#### [Task]
Copy each line of the records exactly, stopping only after the line that contains "Enable receive email notifications checkbox" has been written, and leave pictures out.
***** Data supplied
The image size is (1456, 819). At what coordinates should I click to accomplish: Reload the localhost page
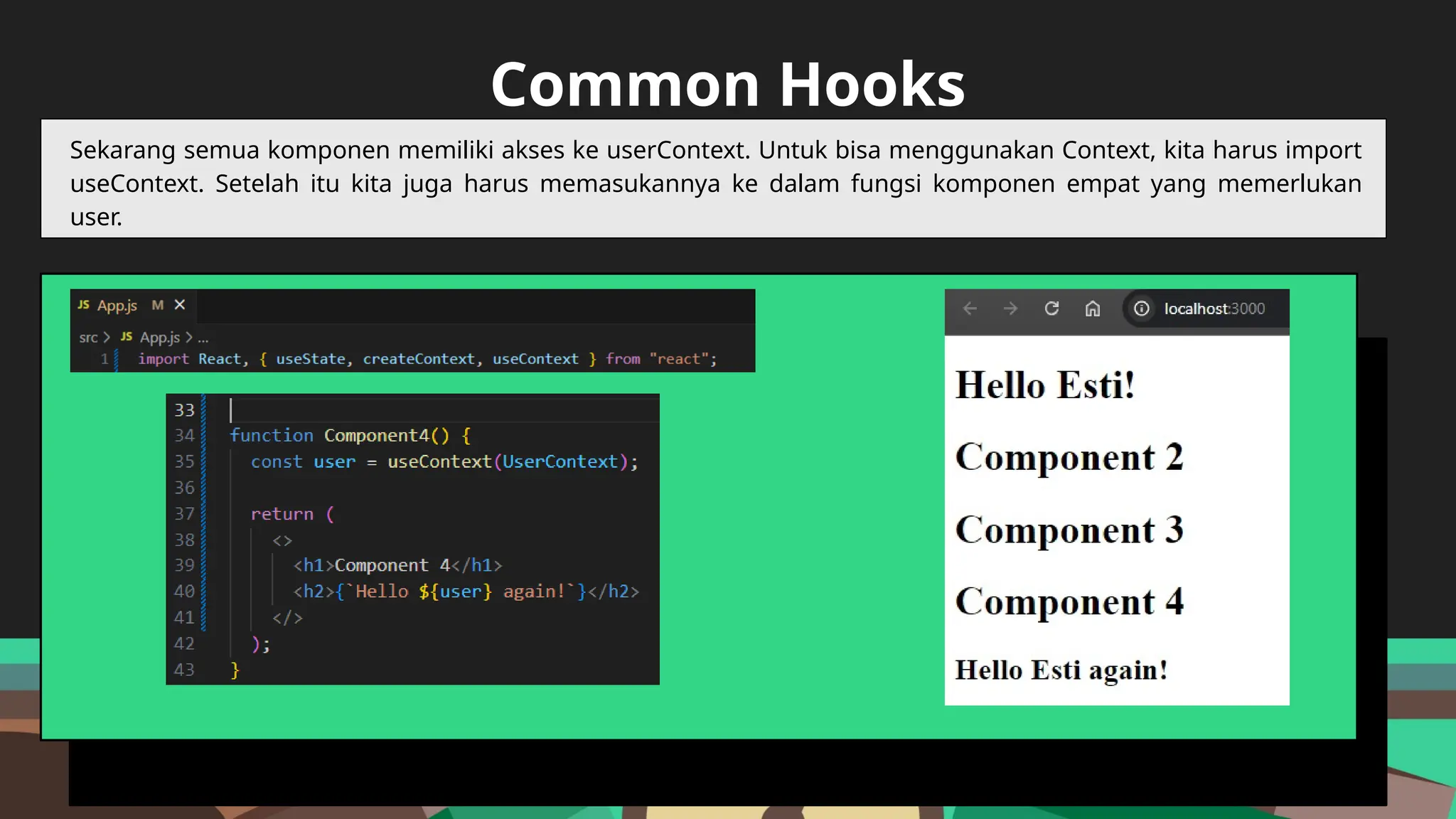click(x=1051, y=309)
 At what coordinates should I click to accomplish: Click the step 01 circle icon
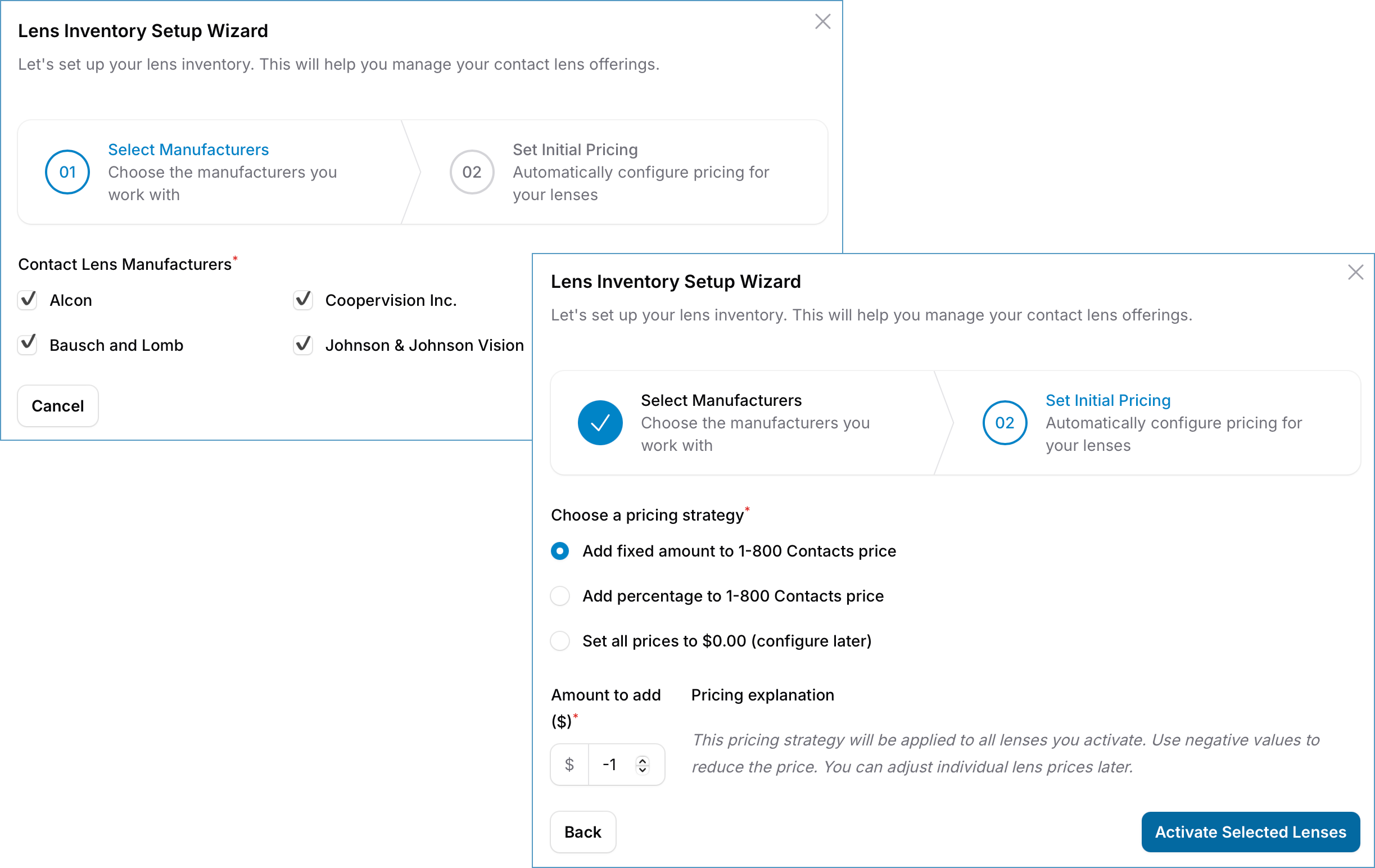tap(67, 172)
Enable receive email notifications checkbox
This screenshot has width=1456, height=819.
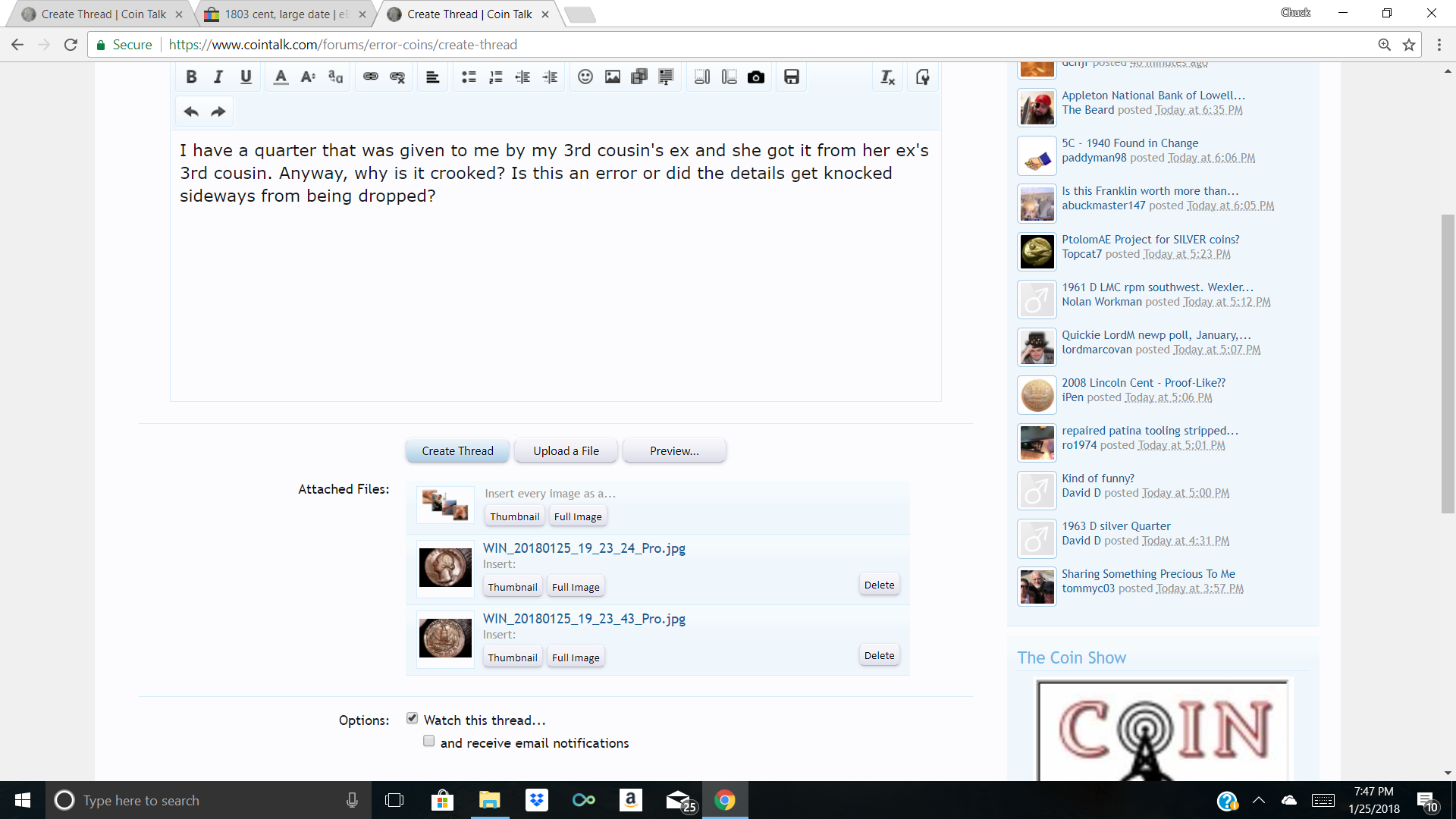429,741
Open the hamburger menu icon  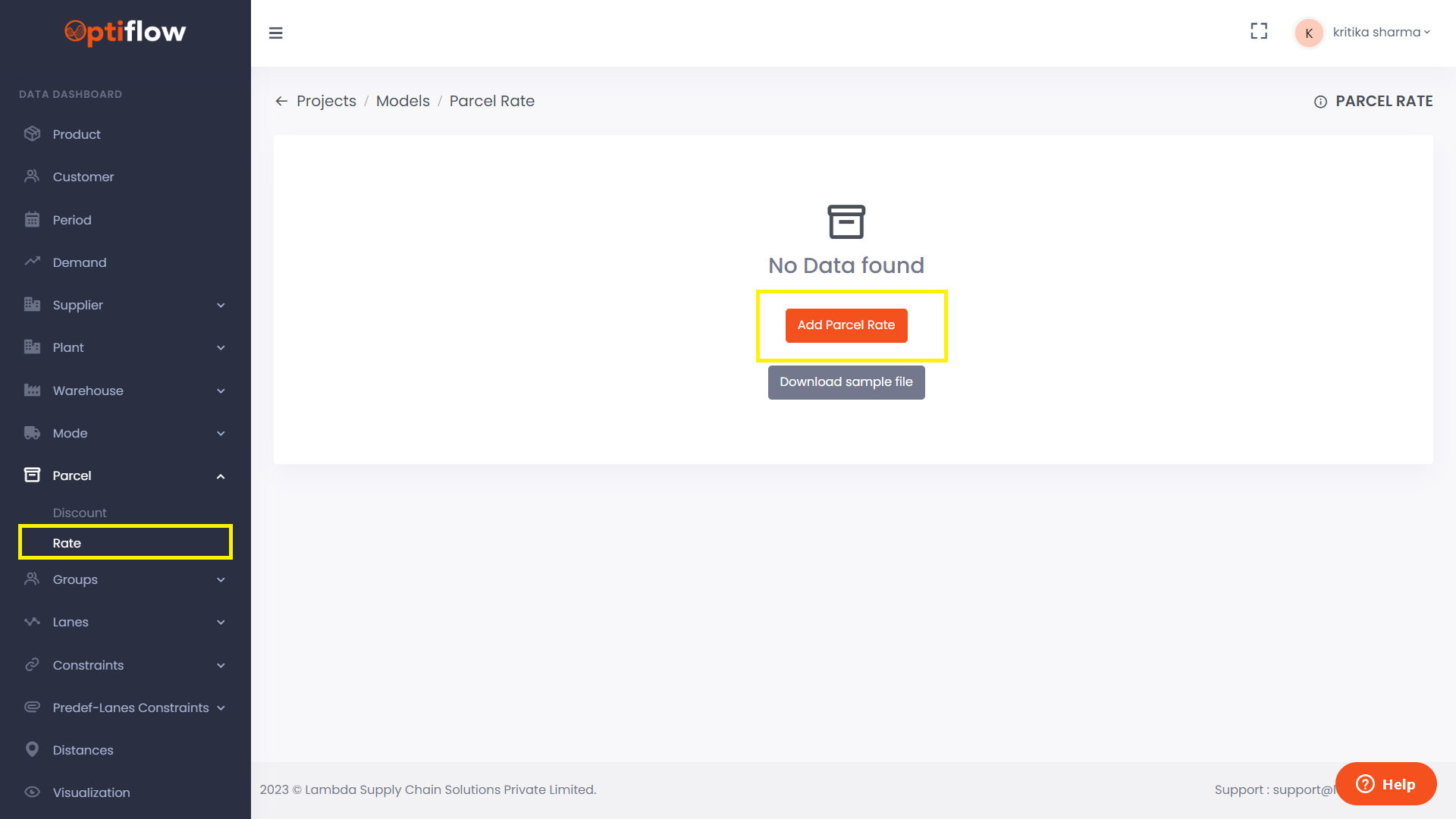pos(276,33)
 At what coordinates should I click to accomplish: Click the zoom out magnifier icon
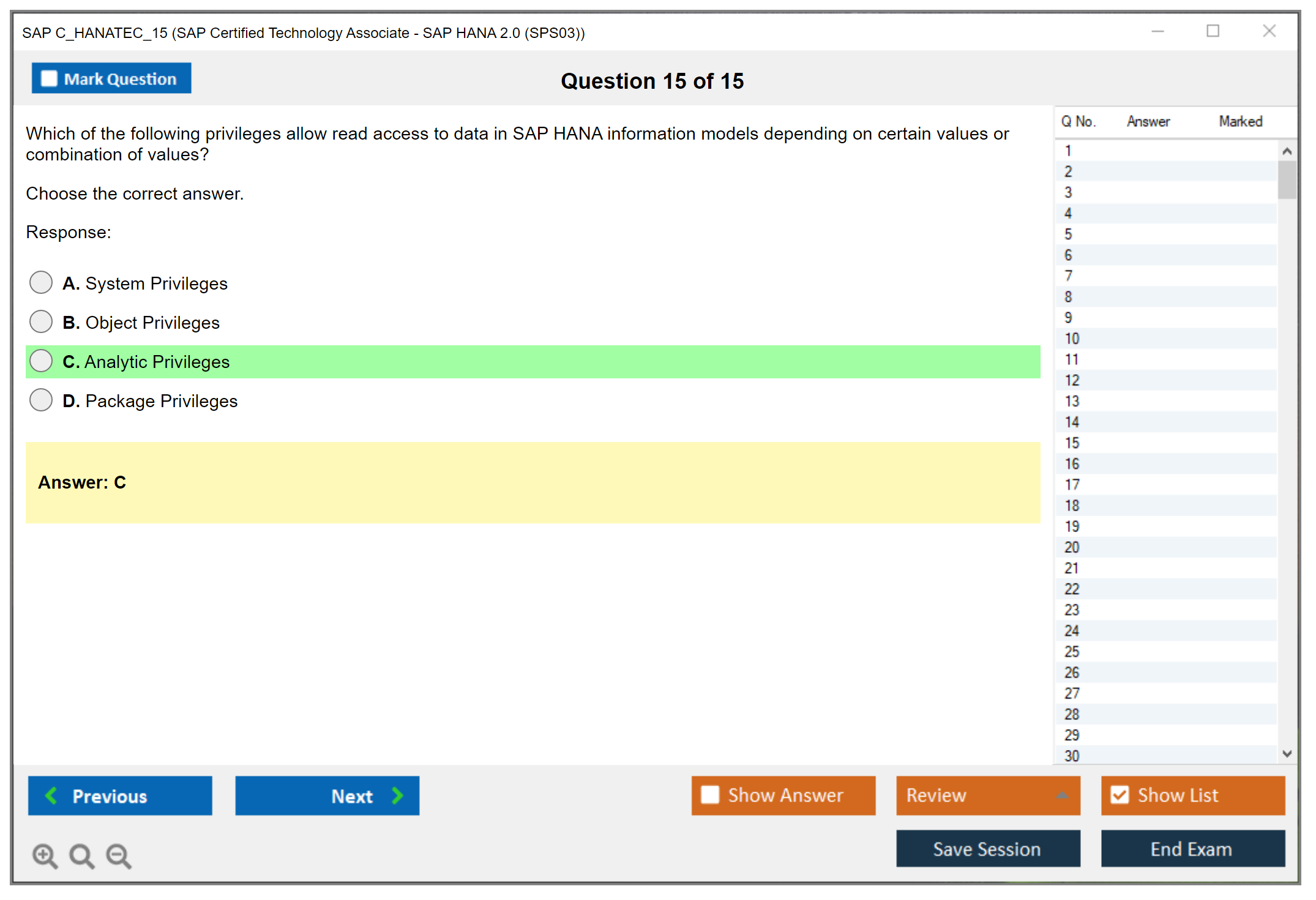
**********
#### [Written solution]
The image size is (1456, 819). At what coordinates should I click to accomplish: Reload the localhost page
click(x=1051, y=309)
 At what coordinates should I click to accomplish: Click the step 01 circle icon
tap(67, 172)
Enable receive email notifications checkbox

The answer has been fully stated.